I’m helping to organize a fancy, expensive annual dinner for about 100 women in the food professions. The chef presented his menu to us, and each of the 7 courses were his most extravagant creations. Meat, mushrooms and cream formed it’s base. My first reaction was, this meal is brown and boring!

The pleasures of the new “farm to table” cuisine (you know, the ever so trendy buy local) is that the chefs have a great love and respect of the basic ingredients. They don’t want to hide them; they want to showcase them. A beet looks and tastes like a beet, chard is wilted, not pureed with cream into pablum. And the meat! Often from rare breeds, raised in small herds, on pasture, it has a different flavor and fat profile than what you usually see coming from the huge farms. A chef has to handle it just so. A good chef brings out the flavor notes of the region.

I’ve been away for a few days, researching my next book. Part of the research required that I dine at the Sheppard Mansion in Hanover, Penn. Their chef, Andrew Little, grew up in this area that is rich in agricultural resources. Luckily for Hanover, after stints at some nationally known restaurants, he returned home. In Hanover, he knows the “tomato lady” and the cheese maker and where to find the best sweet corn. The owners of the Mansion raise Scottish Highland Cattle, just to have good beef for the table. They’ve contracted with a farmer for pastured pigs. I’m trying to convince them to raise their own chickens.
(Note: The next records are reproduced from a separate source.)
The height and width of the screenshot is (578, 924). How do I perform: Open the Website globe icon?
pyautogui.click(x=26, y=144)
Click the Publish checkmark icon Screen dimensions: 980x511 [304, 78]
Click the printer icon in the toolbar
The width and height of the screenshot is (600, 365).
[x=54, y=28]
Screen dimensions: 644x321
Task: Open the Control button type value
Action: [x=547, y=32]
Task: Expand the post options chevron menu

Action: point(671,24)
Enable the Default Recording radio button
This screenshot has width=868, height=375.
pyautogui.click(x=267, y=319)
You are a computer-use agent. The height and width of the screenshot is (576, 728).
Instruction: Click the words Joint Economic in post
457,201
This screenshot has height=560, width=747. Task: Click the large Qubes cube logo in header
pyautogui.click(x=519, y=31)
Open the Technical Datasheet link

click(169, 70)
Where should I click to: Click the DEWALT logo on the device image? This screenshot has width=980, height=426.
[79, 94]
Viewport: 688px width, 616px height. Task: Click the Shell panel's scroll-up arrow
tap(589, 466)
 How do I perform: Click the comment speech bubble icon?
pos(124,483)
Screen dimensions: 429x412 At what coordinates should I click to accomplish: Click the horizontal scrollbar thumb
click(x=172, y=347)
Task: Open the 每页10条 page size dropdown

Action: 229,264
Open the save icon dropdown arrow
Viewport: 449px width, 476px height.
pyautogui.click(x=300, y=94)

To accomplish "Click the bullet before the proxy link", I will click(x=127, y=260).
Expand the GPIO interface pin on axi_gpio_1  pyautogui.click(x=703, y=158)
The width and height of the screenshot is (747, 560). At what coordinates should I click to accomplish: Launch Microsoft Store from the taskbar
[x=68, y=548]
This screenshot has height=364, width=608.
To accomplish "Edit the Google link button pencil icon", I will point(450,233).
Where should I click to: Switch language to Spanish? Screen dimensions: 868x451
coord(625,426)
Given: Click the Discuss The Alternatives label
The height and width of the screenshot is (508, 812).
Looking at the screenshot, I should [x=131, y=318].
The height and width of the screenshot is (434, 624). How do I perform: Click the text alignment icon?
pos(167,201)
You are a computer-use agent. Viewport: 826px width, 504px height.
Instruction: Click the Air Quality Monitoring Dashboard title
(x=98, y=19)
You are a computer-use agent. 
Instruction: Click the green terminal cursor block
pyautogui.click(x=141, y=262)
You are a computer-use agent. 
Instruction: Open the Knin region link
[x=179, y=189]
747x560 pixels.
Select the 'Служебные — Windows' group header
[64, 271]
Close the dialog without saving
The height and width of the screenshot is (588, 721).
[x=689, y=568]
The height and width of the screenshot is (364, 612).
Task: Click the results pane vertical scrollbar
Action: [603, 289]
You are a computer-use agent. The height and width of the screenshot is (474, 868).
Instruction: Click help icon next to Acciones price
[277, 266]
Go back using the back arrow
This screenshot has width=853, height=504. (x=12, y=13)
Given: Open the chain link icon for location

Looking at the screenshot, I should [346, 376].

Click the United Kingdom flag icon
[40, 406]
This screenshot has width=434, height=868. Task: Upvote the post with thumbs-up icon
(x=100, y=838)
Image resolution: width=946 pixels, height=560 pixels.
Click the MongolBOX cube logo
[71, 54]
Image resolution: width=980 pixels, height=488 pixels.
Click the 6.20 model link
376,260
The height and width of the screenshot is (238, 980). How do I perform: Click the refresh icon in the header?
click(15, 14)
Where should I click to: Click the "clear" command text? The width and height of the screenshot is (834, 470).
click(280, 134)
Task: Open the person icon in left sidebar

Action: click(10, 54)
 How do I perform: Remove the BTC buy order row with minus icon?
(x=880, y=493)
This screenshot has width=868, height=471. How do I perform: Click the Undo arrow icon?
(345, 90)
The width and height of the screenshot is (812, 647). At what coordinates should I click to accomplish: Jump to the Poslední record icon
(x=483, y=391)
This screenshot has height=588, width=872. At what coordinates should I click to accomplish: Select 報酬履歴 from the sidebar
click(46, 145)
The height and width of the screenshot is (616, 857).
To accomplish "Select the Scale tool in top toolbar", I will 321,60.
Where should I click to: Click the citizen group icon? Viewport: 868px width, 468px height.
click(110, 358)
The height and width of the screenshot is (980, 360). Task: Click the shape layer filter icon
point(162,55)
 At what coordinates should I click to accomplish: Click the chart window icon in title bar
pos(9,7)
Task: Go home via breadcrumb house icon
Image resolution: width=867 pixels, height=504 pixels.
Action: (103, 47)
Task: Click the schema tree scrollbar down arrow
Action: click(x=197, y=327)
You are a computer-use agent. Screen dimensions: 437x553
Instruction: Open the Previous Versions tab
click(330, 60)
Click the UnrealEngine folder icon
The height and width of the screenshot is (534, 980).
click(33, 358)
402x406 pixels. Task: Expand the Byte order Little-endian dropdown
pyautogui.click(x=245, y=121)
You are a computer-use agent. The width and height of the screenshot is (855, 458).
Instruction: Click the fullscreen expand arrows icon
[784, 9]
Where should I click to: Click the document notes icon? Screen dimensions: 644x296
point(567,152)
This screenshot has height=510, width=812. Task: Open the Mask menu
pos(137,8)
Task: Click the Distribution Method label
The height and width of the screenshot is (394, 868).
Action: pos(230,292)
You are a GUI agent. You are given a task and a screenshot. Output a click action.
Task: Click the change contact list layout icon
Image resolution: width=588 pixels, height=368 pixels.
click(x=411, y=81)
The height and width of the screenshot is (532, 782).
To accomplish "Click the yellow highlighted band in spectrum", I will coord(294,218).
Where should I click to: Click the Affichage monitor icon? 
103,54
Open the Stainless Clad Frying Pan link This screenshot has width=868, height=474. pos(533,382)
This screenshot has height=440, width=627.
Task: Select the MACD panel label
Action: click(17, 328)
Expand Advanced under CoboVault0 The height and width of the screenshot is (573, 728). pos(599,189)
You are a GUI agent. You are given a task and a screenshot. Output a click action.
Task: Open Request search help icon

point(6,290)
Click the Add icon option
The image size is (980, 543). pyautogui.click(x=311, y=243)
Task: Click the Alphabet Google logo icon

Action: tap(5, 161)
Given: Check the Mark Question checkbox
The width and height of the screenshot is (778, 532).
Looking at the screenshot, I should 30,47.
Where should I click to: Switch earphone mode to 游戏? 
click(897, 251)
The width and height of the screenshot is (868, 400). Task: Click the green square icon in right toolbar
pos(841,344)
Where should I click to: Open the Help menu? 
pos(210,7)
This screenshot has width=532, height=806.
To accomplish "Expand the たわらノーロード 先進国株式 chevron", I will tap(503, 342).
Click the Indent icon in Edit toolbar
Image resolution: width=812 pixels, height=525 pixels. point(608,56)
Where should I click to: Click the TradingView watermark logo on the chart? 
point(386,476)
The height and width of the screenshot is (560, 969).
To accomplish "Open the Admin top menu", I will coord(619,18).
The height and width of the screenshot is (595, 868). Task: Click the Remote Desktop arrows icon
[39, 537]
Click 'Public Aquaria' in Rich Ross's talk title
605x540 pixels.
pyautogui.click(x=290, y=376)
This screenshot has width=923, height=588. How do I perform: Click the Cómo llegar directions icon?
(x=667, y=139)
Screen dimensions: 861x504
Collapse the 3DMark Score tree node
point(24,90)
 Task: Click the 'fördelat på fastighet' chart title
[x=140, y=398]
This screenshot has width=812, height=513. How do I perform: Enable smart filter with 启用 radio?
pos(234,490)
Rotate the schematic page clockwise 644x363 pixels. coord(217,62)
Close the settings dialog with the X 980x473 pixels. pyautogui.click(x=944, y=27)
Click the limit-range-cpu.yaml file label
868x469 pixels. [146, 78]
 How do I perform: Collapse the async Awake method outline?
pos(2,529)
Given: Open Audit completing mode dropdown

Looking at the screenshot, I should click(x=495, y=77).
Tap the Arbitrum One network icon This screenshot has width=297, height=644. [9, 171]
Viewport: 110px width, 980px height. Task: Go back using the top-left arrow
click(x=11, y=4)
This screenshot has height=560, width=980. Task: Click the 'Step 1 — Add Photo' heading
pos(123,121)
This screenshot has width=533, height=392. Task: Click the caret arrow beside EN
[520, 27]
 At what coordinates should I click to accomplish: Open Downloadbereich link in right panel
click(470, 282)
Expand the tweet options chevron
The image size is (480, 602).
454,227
The food, from a chef who spends much of his time sourcing ingredients, is just the way I like it- dishes sparkling with color, and with flavors that speak of the ingredients. It doesn’t hurt that the breads and desserts are made with care on the premises. (I live and die by the bread basket.) Best of all, after a three-course meal, I felt sated but not bloated.

The best thing to do after a meal at the Sheppard Mansion is to spend the night there. I had to do that, too, for my research. (Yes, it’s a hard job, but someone has to do it!)